Am 22. April 2026 wird in Bremen-Mitte, genauer gesagt im Stadtteil Altstadt, eine wichtige Präventionsaktion stattfinden. Unter dem Motto „Miteinander ist der beste Weg“ organisiert der Arbeitskreis „Aber sicher“ diese Veranstaltung zwischen 11 und 12 Uhr am Bürgermeisterin-Mevissen-Weg (Wallanlagen) und dem Präsident-Kennedy-Platz. Ziel dieser Initiative ist es, die Sicherheit für Fußgänger und Radfahrer zu erhöhen sowie ein rücksichtsvolleres Miteinander im Straßenverkehr zu fördern.
Die Maßnahmen, die im Rahmen dieser Aktion ergriffen werden, sind vielfältig. Zu den Aktivitäten gehören das Aufbringen von Piktogrammen auf Geh- und Radwegen, Gespräche mit Verkehrsteilnehmern direkt vor Ort sowie die Verteilung von Informationsmaterialien und kleinen Aufmerksamkeiten. Unter den Teilnehmern sind auch Vertreter der Politik, darunter die Senatorin für Bau, Mobilität und Stadtentwicklung, sowie die Polizei und weitere Kooperationspartner. Die Polizei Bremen unterstützt die Aktion und hebt die Bedeutung der gegenseitigen Rücksichtnahme hervor.

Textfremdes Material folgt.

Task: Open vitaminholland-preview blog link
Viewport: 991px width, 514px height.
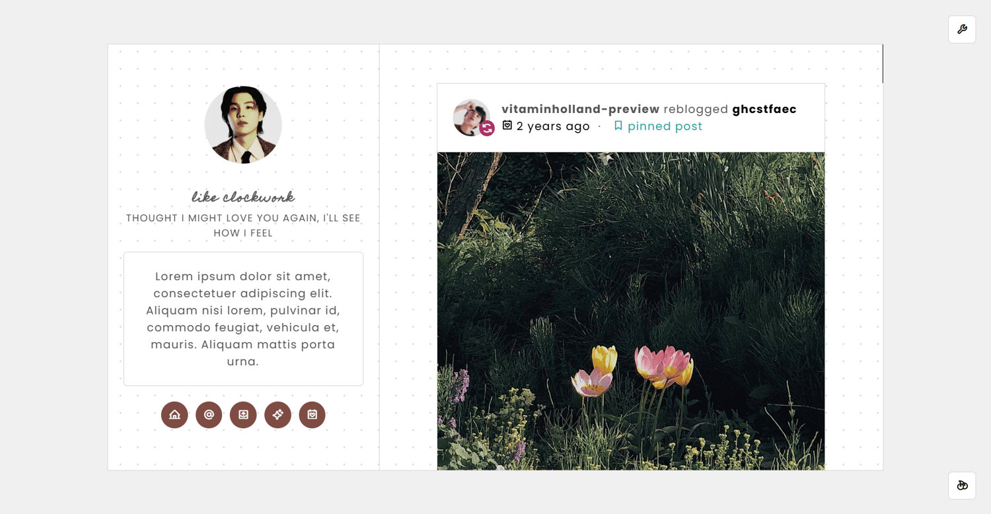Action: coord(580,109)
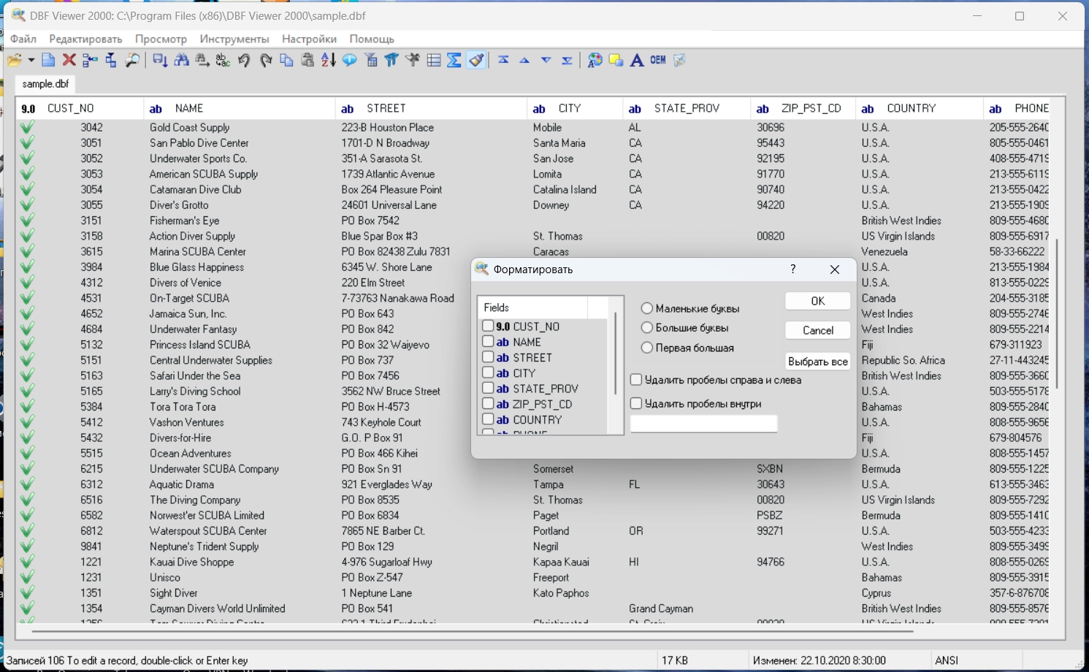Click the Sigma sum icon
This screenshot has height=672, width=1089.
tap(454, 61)
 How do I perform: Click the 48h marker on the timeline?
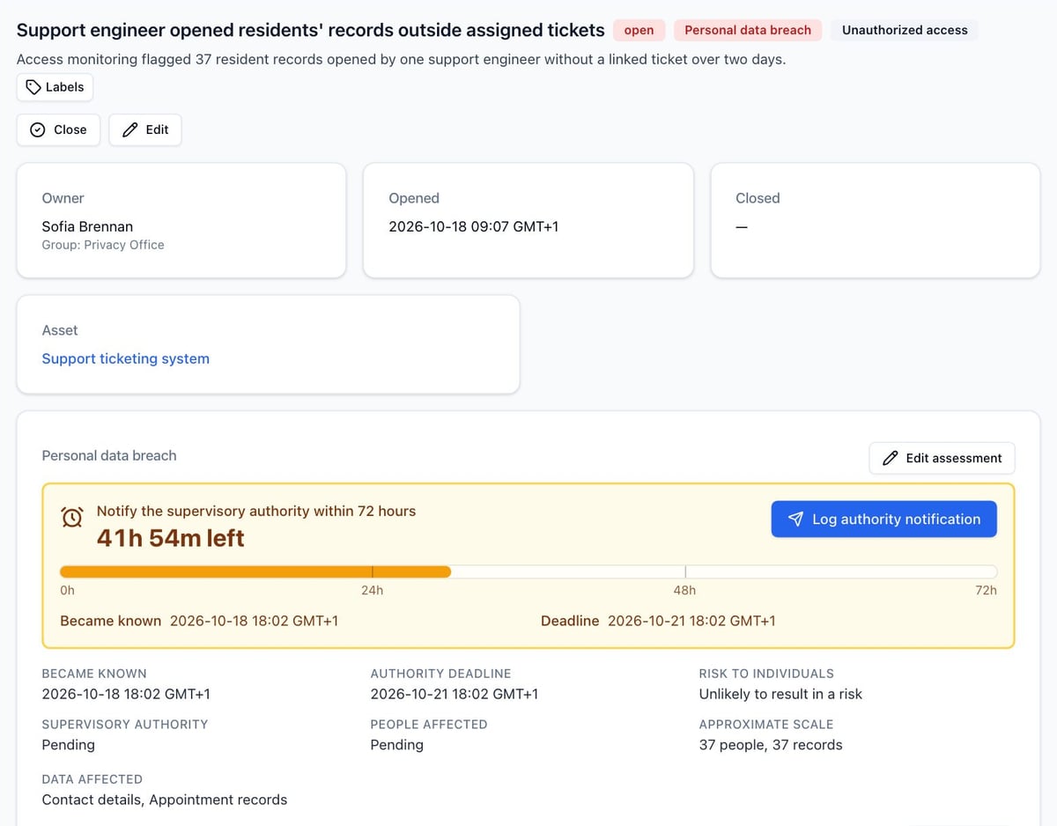684,590
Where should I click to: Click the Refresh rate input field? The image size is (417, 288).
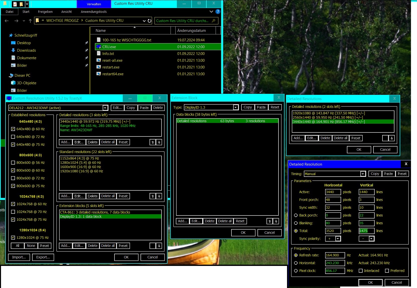335,255
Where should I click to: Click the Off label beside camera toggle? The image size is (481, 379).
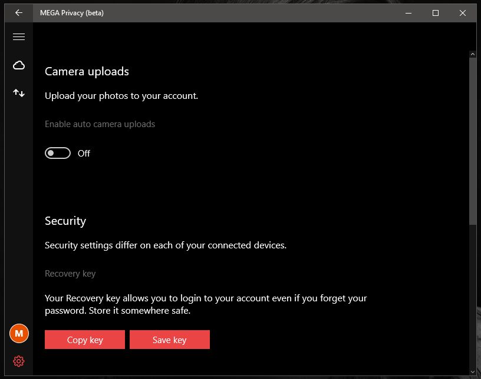pyautogui.click(x=84, y=153)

Verkehrssicherheit im Fokus
Die Notwendigkeit solcher Aktionen wird durch alarmierende Statistiken untermauert. Im Jahr 2024 starben in Deutschland 2.770 Menschen bei Straßenverkehrsunfällen, was einem Rückgang von 2 Prozent im Vergleich zum Vorjahr entspricht. Im Vergleich zu 2019, also vor der Covid-19-Pandemie, ist die Zahl der Getöteten sogar um 9 Prozent niedriger. Diese Zahlen verdeutlichen, wie wichtig die Verkehrssicherheit ist und wie sehr sie als gesamtgesellschaftliches Anliegen betrachtet werden muss. Das Bundesministerium für Verkehr und digitale Infrastruktur (BMV) verfolgt das ehrgeizige Ziel der „Vision Zero“ – keine Toten im Straßenverkehr.
Um diesem Ziel näherzukommen, wurde 2021 der „Pakt für Verkehrssicherheit“ ins Leben gerufen, eine gemeinsame Strategie von Bund, Ländern, Gemeinden und weiteren Partnern. Jährlich stellt das BMV etwa 15 Millionen Euro für Präventionsmaßnahmen zur Verfügung, um die Verkehrssicherheit weiter zu erhöhen.
Die Rolle der Prävention
Die Verkehrssicherheit spielt nicht nur im Straßenverkehr eine bedeutende Rolle, sondern auch im Arbeitsumfeld. Deutschlands Straßennetz wird immer dichter und stärker befahren, was insbesondere für Pendler, Berufskraftfahrer und Eltern auf dem Weg zur Kita oder Schule eine Herausforderung darstellt. Im Jahr 2021 verloren 2.569 Menschen ihr Leben im Straßenverkehr, und über 327.550 wurden verletzt. Die Unfallversicherungsträger haben den Auftrag, Arbeits- und Wegeunfälle im Straßenverkehr zu verhüten und arbeiten daher eng mit dem Deutschen Verkehrssicherheitsrat (DVR) zusammen.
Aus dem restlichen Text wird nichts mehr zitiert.